The control system of a drum-filling machine is installed in a gas-tight enclosure that is purged to prevent explosive gas penetration. A touch-sensitive panel is integrated into the cabinet door, allowing the system to be operated and monitored locally. All of the system's sensors and actuators converge within the control enclosure both from the hazardous area, inside the hermetically sealed filling cabin where the fill valve and roller conveyor on scale reside, as well as from the non-ATEX system areas such as in-feed and out-feed.

Feige Filling relies on the Wago-I/O-System 750's intrinsically safe modules to connect every field device located in the Ex area of the filling system. The system is powered by a supply module that also monitors the power supply to the downstream intrinsic safety (Ex i) segment. Furthermore, this module separates the intrinsically safe from the non-intrinsically safe section. Feige Filling also relies on standard Wago-I/O-System components for the machine areas that do not require special explosion protection.

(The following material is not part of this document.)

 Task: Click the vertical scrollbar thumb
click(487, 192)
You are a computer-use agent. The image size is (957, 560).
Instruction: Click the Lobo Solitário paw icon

High availability through standardization

From a design perspective, only one I/O solution is used for system automation. “It is extremely important that our system designs are very similar to each other,” says Axel Frank, head of automation technology at Feige Filling. “Maximizing our system equipment standardization helps us minimize the probability of failure for individual components. Because the remote Wago-I/O-System 750 readily covers both hazardous and non-hazardous areas in one system, we can always equip the system automation with functional technology without leaving the stability of a standardized system.

Another advantage of working with Wago is its willingness to innovate. Wago kept advancing the Wago-I/O-System 750 to provide us with new items and didn't give up when additional requirements were needed. Wago's blue, intrinsically safe modules for Ex protection were not there when our partnership began.”